— What needs to be done —
Please format the stretch of the material from the line containing "You are a GUI" through the end of the material as a numbered list, skipping blank lines and leaving out the pictures.

----

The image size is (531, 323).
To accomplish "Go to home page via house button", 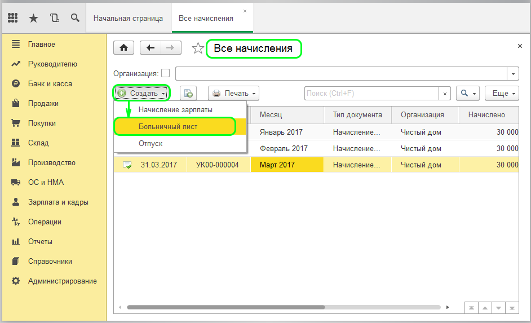I will click(123, 48).
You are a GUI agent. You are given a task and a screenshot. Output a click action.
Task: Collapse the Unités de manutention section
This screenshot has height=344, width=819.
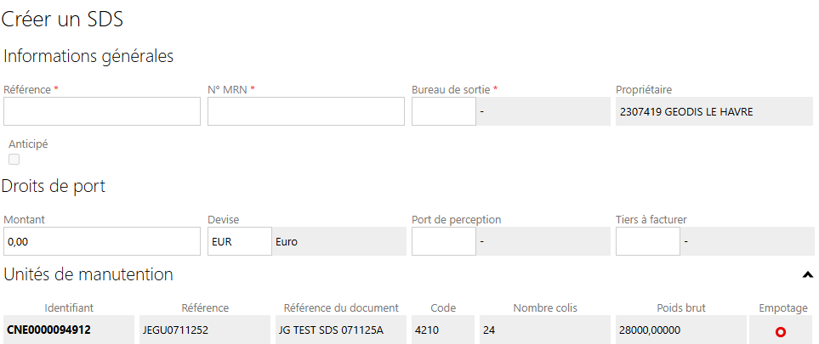pyautogui.click(x=807, y=274)
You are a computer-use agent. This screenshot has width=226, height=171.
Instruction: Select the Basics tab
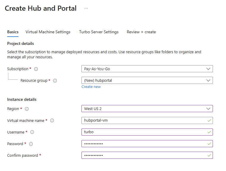point(13,32)
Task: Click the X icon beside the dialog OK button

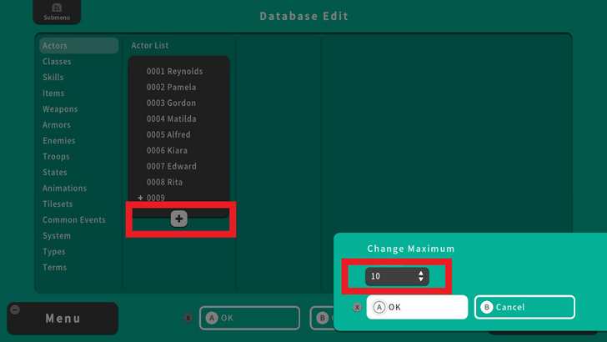Action: (x=357, y=307)
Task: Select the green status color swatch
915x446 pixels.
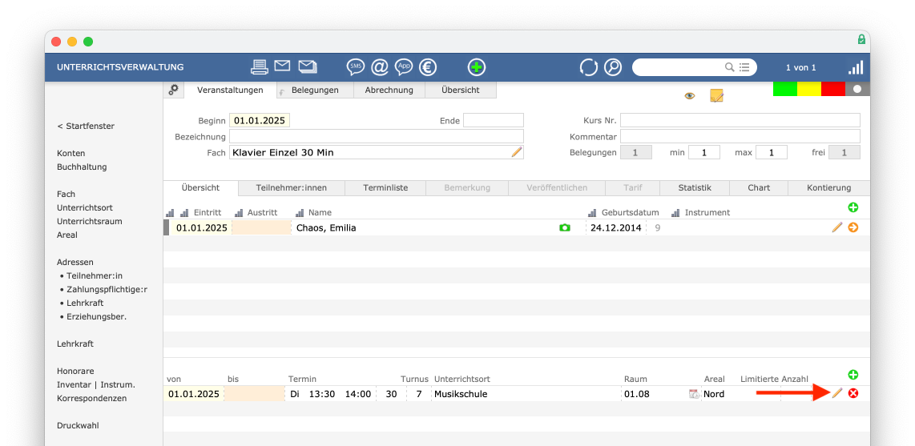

----

— Solution to this exercise —
1. You are a GUI agent. You are given a task and a screenshot. Output a click action.
2. Task: Collapse the Unités de manutention section
3. This screenshot has height=344, width=819.
4. pyautogui.click(x=807, y=274)
5. You are a computer-use agent. This screenshot has width=226, height=171.
6. Instruction: Select the Basics tab
7. point(13,32)
8. Task: Click the X icon beside the dialog OK button
9. Action: (x=357, y=307)
10. Task: Select the green status color swatch
11. 915x446 pixels.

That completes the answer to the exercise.